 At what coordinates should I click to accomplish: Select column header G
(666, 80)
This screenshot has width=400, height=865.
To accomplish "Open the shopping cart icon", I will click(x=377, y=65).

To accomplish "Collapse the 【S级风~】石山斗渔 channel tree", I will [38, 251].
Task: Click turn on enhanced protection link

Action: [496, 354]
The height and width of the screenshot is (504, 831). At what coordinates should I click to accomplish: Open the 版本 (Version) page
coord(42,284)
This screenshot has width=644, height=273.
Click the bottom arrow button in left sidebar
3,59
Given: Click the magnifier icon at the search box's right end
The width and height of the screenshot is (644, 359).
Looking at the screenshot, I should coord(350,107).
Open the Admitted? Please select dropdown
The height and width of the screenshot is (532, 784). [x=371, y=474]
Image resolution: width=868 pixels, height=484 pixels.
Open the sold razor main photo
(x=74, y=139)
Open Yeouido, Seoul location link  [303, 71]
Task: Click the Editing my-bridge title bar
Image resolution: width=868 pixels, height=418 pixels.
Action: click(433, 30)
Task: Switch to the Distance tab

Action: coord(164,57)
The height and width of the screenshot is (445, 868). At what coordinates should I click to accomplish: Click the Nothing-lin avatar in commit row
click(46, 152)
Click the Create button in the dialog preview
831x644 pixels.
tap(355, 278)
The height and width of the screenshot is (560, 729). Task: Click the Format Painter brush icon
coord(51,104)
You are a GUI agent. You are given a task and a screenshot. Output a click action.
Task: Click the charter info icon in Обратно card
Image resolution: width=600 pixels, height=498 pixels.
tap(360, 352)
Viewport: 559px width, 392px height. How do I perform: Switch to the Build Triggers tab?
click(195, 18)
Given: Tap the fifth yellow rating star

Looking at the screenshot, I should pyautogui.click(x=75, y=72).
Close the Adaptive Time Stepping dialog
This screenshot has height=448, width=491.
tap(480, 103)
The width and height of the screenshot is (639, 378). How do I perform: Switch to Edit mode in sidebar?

▶ YOUR ASSIGNMENT: Copy out, word for word, the part of the entries above that begins at the line with "Open the Admitted? Please select dropdown" and ends at the line with "Task: Click the Editing my-bridge title bar", including both.

▶ YOUR SOLUTION:
Open the Admitted? Please select dropdown
The height and width of the screenshot is (532, 784). [x=371, y=474]
Image resolution: width=868 pixels, height=484 pixels.
Open the sold razor main photo
(x=74, y=139)
Open Yeouido, Seoul location link  [303, 71]
Task: Click the Editing my-bridge title bar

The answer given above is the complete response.